Baykar Sivazliyan: la mia angoscia per le morti inutili

Attacchi aerei su Gaza

Attacchi aerei su Gaza (AP Photo/Lefteris Pitarakis)

Carissimi Amici,

ho atteso qualche giorno prima di scrivere e condividere con voi i miei pensieri su quello che sta accadendo in Terrasanta. Speravo che la folle guerra fra Israele e Palestina, ormai diventata una sorta di pazzia generale incontrollabile, uscisse fuori dalla sua vecchia logica di vendetta tra fratelli ed entrasse nei canoni di richieste civili di Giustizia e di Verità. Ciò non è accaduto, perciò, con sempre maggiore disagio tento di esternare la mia profonda tristezza davanti a centinaia di morti innocenti, perlopiù bambini. Se tanti di noi avessero modo - come è capitato a me, da armeno diasporano - di conoscere da vicino i loro nomi, la disperazione delle loro madri, i volti attoniti dei compagni davanti alla notizia della loro morte, forse anche i cuori più duri e insensibili inizierebbero a collegarsi finalmente con il proprio cervello e a trovare un giusto equilibro fra sentimento e ragione. 

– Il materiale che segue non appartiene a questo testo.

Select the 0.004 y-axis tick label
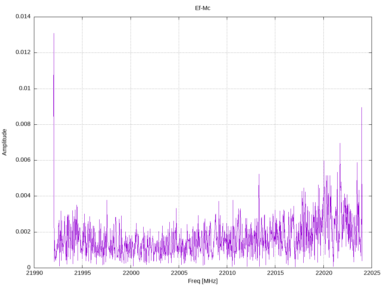This screenshot has width=382, height=286. (x=23, y=196)
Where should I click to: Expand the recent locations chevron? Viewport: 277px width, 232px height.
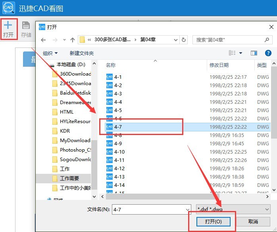[x=64, y=40]
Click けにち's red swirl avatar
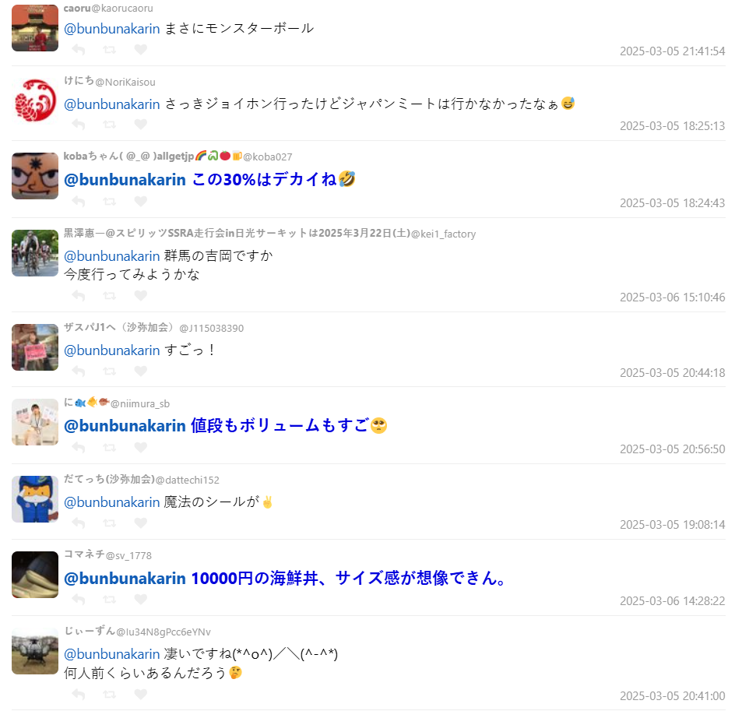The image size is (735, 711). pyautogui.click(x=35, y=100)
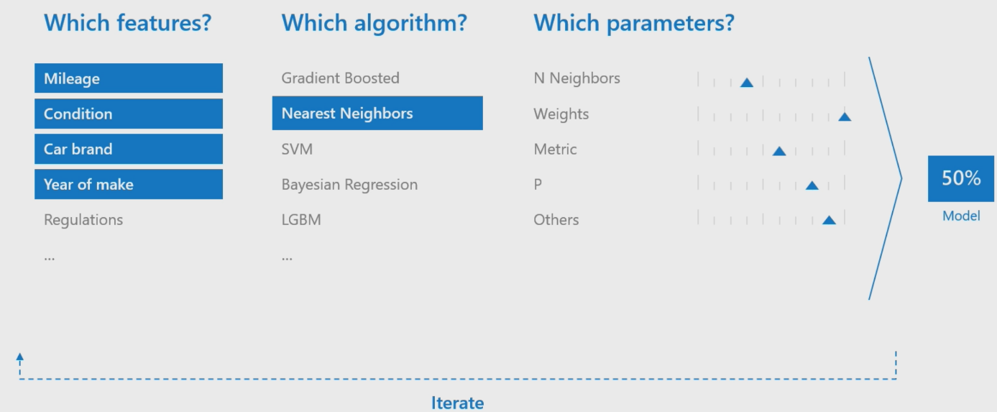Viewport: 997px width, 412px height.
Task: Enable the Regulations feature
Action: coord(83,220)
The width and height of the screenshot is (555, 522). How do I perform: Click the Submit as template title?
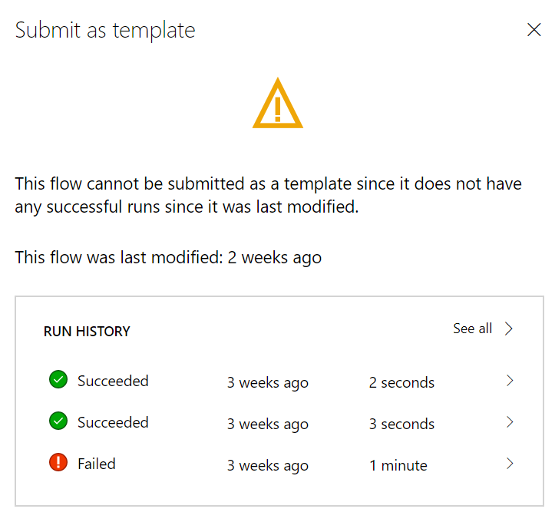[x=105, y=30]
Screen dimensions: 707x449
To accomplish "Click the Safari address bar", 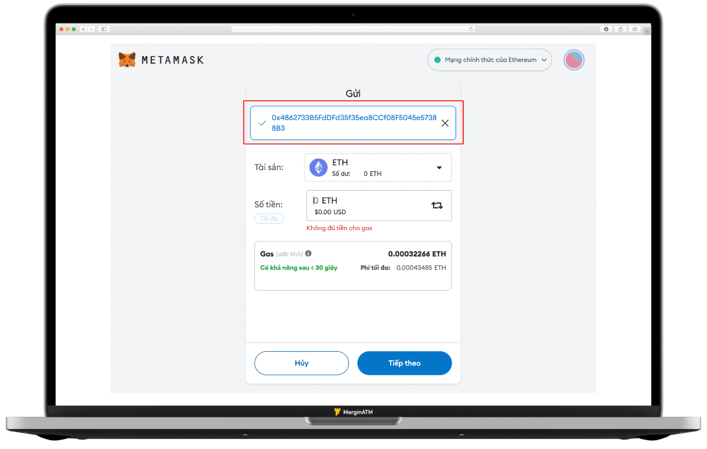I will click(354, 29).
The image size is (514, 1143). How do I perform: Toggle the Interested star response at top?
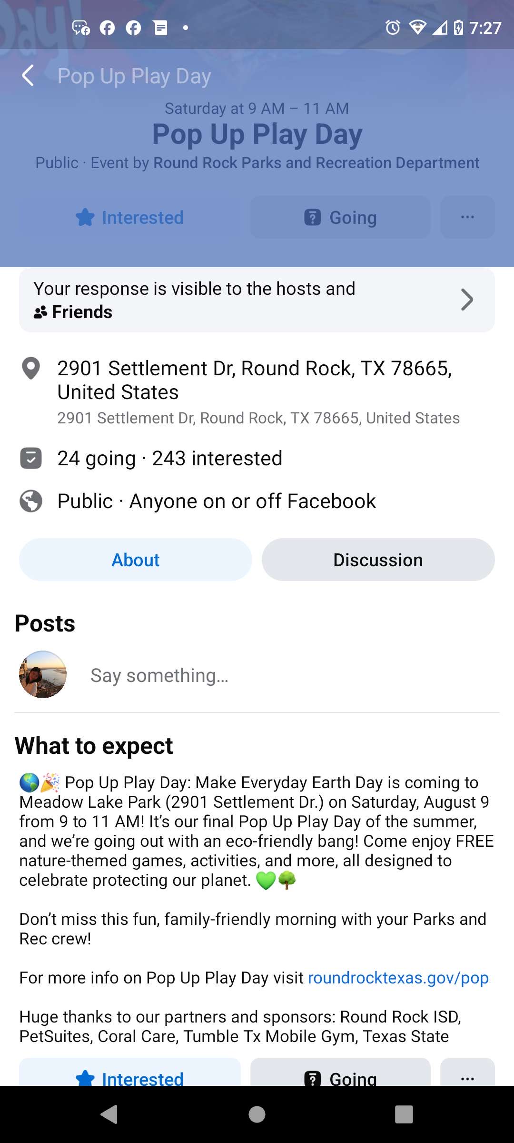tap(130, 218)
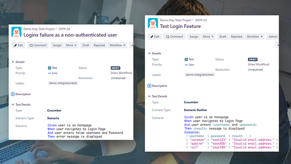Expand Description section in the Loginx issue
This screenshot has height=164, width=291.
[13, 94]
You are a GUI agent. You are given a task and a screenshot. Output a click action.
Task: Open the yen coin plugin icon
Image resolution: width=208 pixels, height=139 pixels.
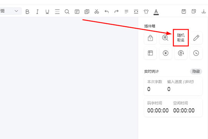[166, 53]
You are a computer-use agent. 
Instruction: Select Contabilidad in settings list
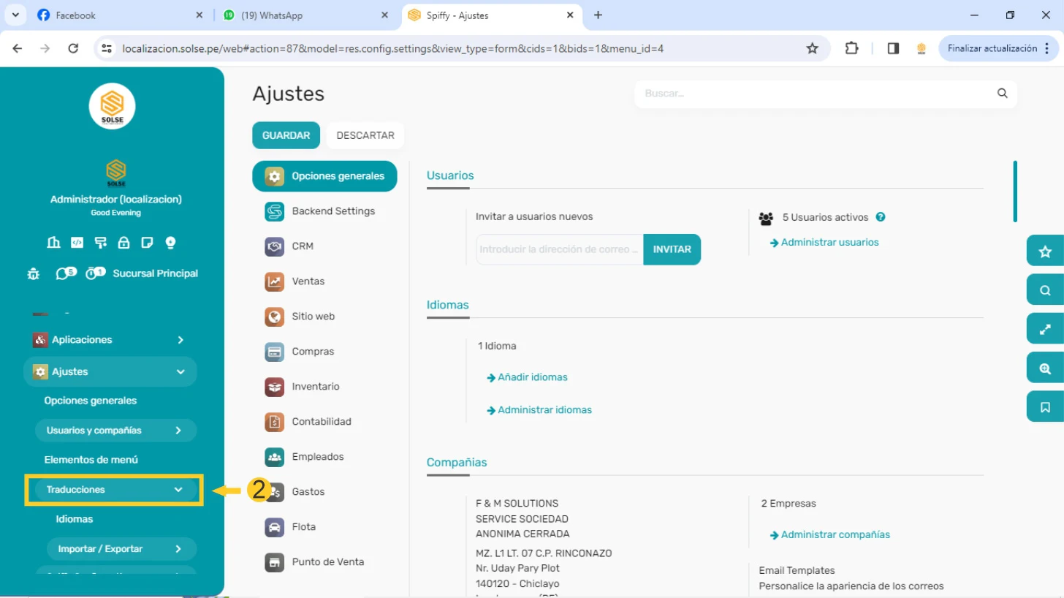pos(321,422)

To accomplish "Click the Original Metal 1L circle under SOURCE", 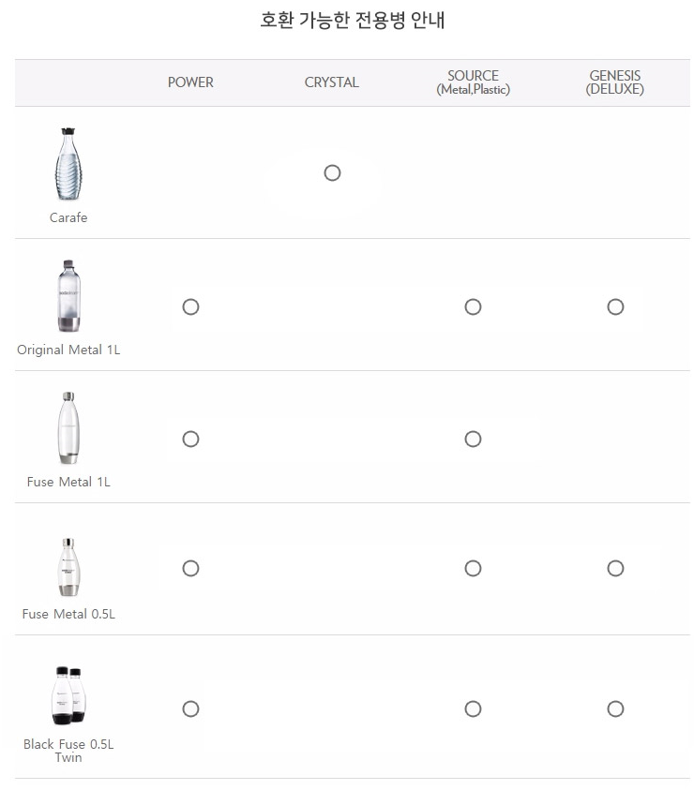I will pos(473,307).
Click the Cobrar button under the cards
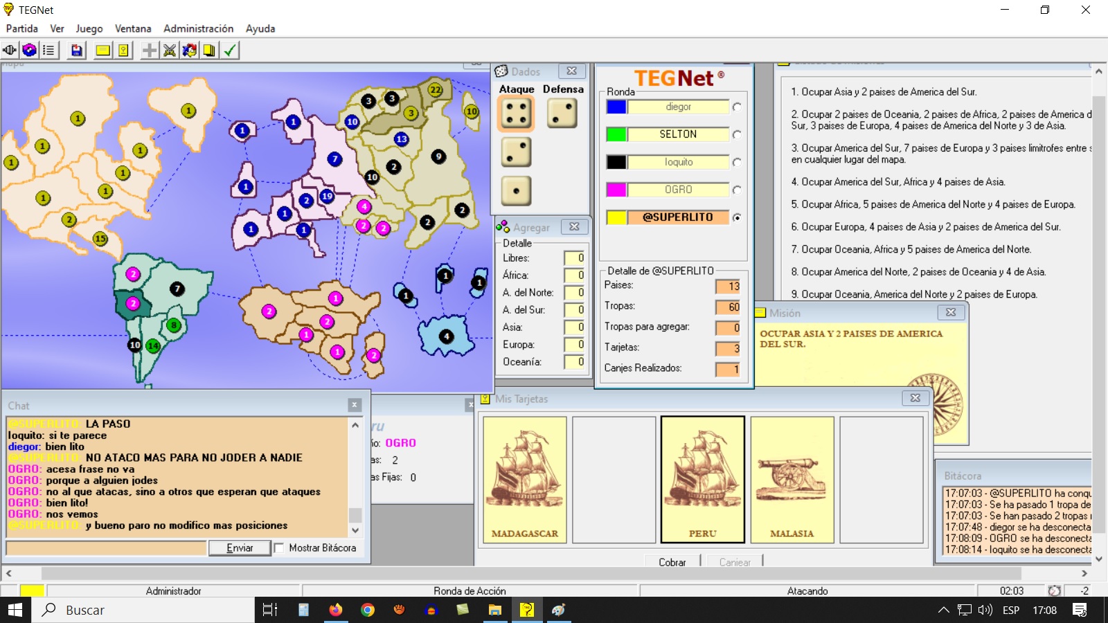1108x623 pixels. 672,561
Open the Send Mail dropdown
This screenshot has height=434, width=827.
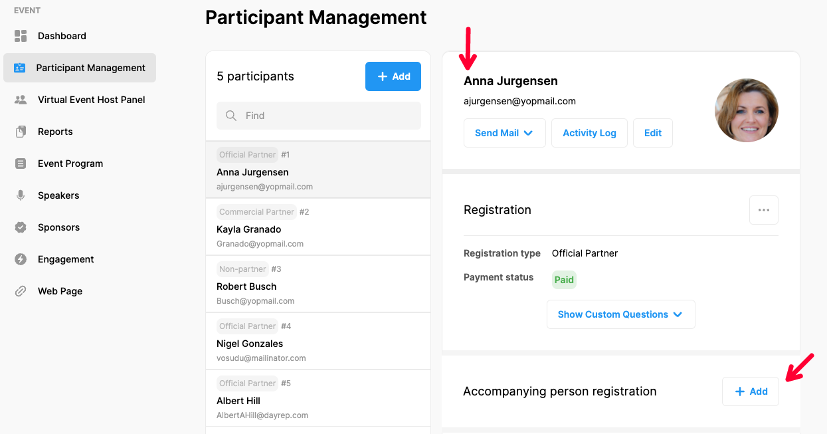point(504,133)
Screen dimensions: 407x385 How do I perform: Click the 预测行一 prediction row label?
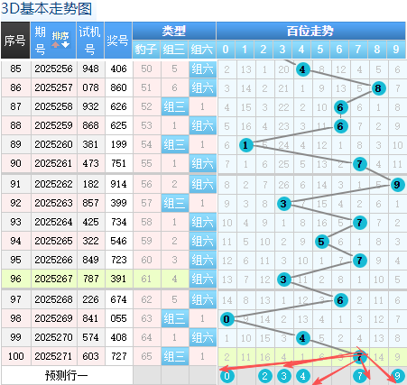pos(67,375)
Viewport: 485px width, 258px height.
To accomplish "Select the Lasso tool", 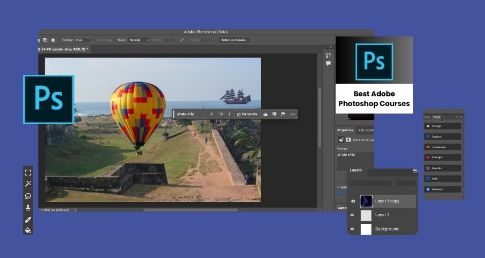I will click(28, 196).
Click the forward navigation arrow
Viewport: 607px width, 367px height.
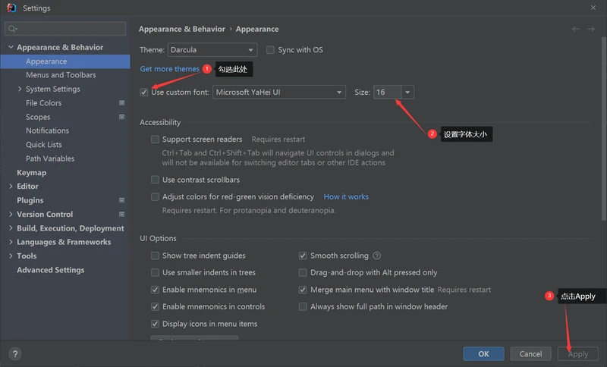[x=591, y=29]
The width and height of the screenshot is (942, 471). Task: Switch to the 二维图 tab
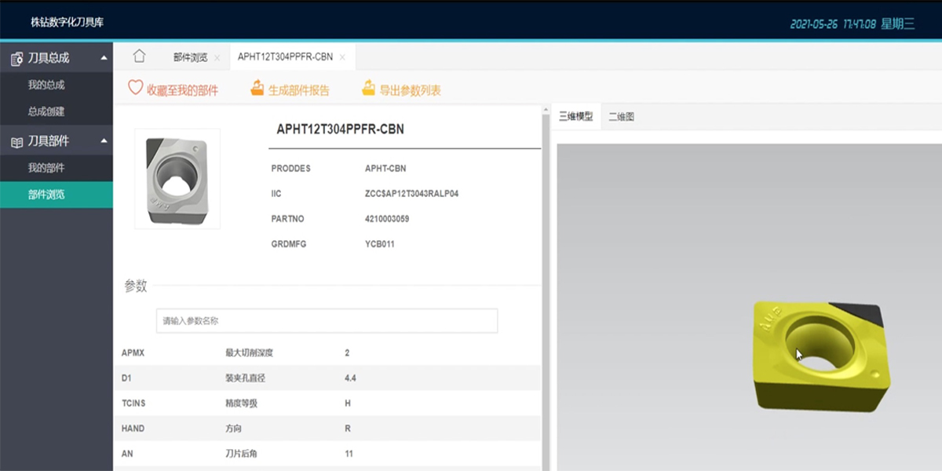pyautogui.click(x=621, y=117)
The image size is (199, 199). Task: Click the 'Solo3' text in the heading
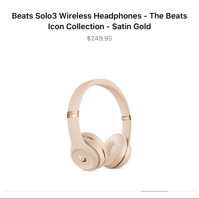[46, 16]
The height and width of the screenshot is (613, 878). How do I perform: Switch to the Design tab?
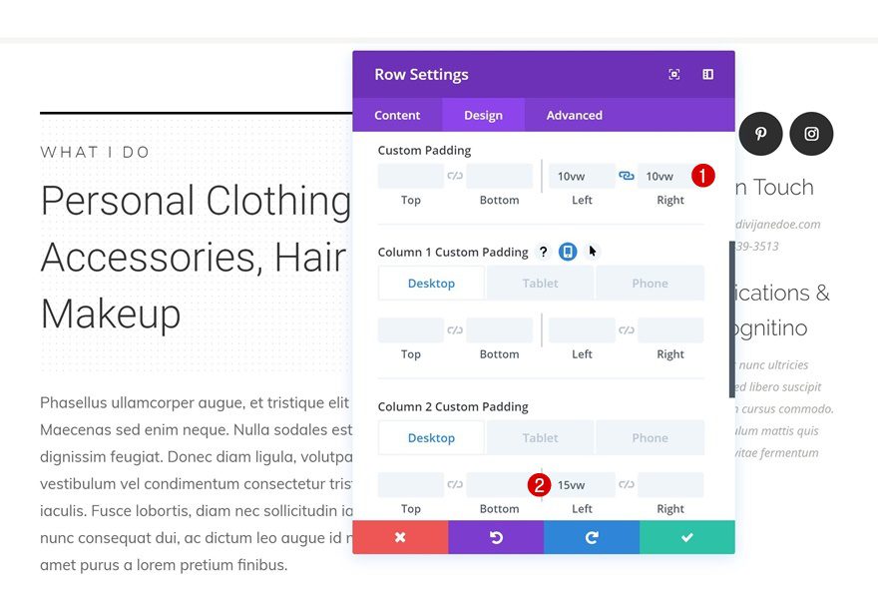click(x=483, y=115)
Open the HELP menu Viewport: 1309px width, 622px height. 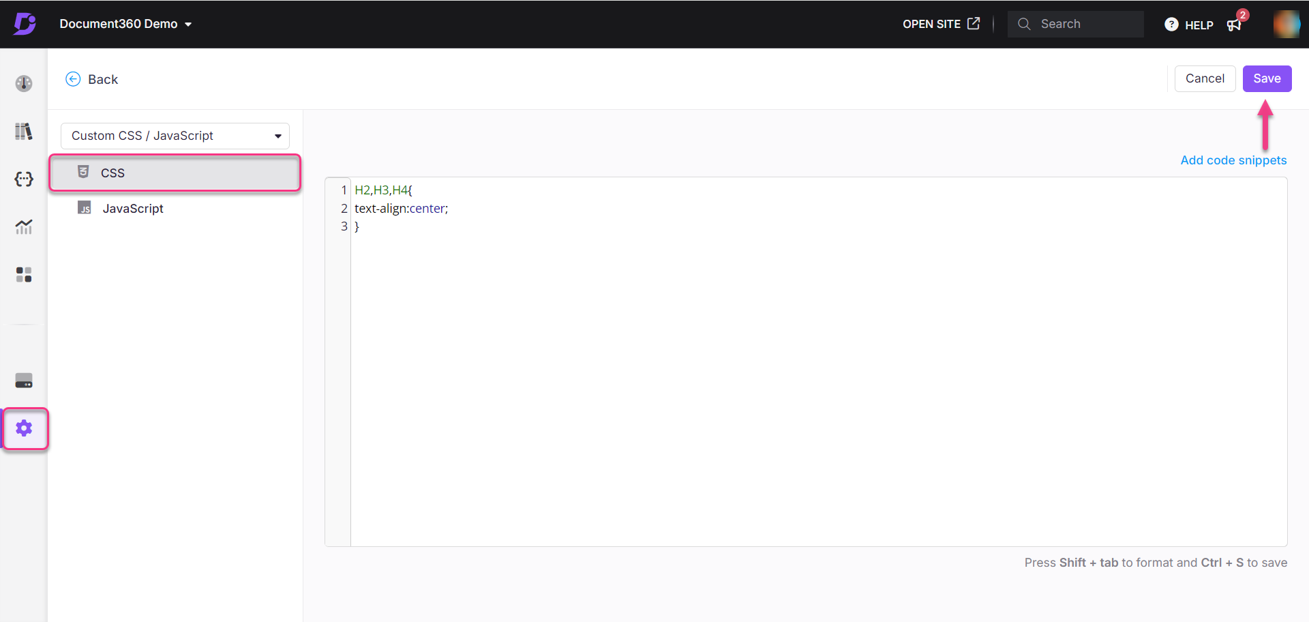tap(1189, 25)
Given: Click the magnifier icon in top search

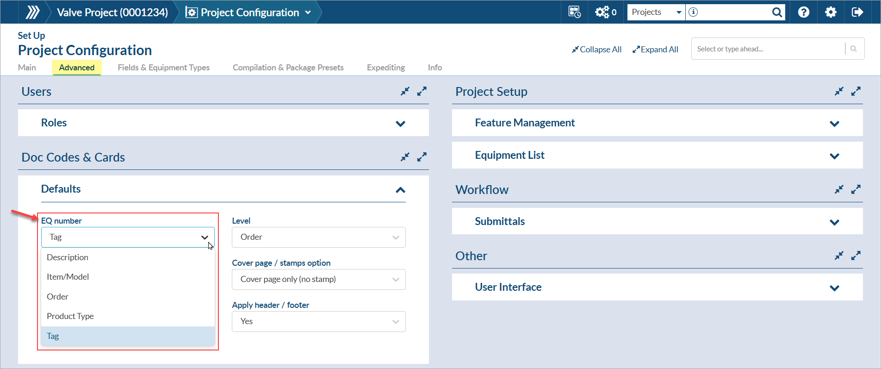Looking at the screenshot, I should tap(777, 13).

Ero forse troppo piccolo per capire la gravità e la complessità dell’accaduto, ma tutt'ora sento un dolore acuto nel profondo del mio cuore. Era il 1967 quando rientrando dal Collegio di Venezia a Costantinopoli a casa dei miei genitori, sono corso al piano di sotto nell’appartamento dei nostri vicini ebrei in cerca del mio amico d’infanzia Moscé, come facevo ogni anno al mio rientro. Aveva qualche anno più di me, era un ragazzo allegro e gioioso, sicuramente più dei suoi fratelli, che a Costantinopoli non scoppiavano di troppa allegria. Lo sguardo di sua madre e l’abbraccio troppo forte e prolungato, mi fecero subito presagire qualcosa di molto strano. Il mio amico Moscé era caduto in guerra, una delle tante, quella che gli storici chiamano la terza guerra fra Israele e arabi. Era uno dei tanti giovani ebrei che, partiti dalle proprie case sparse in tutti gli angoli del mondo, si erano recati a difendere l’ideale dei loro nonni. Esattamente come avrebbero fatto, trent’anni dopo, tanti giovani della Diaspora Armena per il Naghorno Gharabagh. 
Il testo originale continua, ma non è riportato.